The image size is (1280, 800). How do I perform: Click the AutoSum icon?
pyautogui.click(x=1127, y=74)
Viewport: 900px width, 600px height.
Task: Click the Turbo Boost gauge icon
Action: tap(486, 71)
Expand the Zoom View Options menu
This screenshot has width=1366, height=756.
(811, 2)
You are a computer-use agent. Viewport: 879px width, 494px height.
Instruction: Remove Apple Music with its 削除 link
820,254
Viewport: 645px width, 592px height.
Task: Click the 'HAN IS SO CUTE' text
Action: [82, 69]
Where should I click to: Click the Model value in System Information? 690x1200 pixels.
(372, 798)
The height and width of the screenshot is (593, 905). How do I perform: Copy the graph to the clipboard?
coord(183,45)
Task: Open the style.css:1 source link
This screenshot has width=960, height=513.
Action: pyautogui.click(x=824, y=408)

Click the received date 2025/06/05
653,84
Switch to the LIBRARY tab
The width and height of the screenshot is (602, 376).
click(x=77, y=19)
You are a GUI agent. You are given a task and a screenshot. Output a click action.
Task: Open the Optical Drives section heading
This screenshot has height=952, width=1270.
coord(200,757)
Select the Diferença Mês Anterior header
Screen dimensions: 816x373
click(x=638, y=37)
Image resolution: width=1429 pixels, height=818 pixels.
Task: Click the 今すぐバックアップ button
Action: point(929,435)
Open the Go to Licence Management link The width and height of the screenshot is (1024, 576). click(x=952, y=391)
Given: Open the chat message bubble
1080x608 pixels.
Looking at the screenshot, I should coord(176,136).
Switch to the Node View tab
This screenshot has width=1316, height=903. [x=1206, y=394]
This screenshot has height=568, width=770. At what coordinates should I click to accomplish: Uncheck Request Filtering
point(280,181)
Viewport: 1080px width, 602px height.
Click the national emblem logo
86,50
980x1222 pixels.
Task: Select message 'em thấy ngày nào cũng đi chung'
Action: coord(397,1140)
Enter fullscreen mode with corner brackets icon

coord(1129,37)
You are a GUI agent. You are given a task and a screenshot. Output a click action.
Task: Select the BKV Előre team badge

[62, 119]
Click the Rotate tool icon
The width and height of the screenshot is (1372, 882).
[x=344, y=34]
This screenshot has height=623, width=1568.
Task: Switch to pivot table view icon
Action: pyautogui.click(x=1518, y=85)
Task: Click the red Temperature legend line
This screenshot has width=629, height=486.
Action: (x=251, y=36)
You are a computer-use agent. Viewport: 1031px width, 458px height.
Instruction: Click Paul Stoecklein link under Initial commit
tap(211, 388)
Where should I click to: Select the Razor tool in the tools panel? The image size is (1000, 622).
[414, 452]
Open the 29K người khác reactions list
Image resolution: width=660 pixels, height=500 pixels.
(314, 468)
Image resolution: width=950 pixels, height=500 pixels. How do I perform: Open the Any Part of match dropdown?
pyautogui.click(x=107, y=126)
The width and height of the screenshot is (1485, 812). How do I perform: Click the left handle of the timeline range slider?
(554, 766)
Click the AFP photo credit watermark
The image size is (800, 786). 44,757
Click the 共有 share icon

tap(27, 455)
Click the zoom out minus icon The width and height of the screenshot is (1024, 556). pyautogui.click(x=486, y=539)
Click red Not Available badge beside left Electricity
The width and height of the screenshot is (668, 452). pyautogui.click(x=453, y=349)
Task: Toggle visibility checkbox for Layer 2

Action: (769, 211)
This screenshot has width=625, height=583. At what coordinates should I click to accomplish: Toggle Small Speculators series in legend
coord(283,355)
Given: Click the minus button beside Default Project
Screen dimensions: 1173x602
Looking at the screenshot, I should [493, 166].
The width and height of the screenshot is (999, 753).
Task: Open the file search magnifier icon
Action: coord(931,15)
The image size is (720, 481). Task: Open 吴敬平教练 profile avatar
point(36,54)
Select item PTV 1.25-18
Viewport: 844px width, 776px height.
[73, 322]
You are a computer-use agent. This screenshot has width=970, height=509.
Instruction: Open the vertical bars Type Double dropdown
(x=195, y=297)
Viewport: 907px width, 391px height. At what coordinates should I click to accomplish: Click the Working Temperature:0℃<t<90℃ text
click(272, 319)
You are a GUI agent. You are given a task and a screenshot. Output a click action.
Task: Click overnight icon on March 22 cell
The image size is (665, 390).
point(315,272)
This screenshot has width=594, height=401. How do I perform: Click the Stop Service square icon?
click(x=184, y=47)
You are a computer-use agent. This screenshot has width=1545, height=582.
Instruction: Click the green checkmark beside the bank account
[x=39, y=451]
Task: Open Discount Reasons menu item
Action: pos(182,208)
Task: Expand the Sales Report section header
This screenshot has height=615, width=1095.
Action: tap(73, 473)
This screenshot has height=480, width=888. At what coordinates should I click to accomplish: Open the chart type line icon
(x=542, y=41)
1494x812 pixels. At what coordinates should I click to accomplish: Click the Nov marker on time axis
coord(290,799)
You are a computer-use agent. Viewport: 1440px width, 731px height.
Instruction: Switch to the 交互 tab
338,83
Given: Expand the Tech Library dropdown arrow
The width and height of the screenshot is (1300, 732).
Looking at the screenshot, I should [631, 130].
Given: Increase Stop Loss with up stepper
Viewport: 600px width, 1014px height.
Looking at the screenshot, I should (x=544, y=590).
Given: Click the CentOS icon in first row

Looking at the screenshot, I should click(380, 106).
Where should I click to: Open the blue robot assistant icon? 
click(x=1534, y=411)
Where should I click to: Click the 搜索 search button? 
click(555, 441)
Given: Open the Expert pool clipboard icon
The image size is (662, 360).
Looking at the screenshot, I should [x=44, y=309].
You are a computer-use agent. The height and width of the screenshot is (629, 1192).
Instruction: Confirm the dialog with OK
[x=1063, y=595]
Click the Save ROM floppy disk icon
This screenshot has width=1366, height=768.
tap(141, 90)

# # #

**TASK BRIEF**
Pull every line containing "minus" out of the records.

**EXERCISE ANSWER**
Click the zoom out minus icon The width and height of the screenshot is (1024, 556). pyautogui.click(x=486, y=539)
Given: Click the minus button beside Default Project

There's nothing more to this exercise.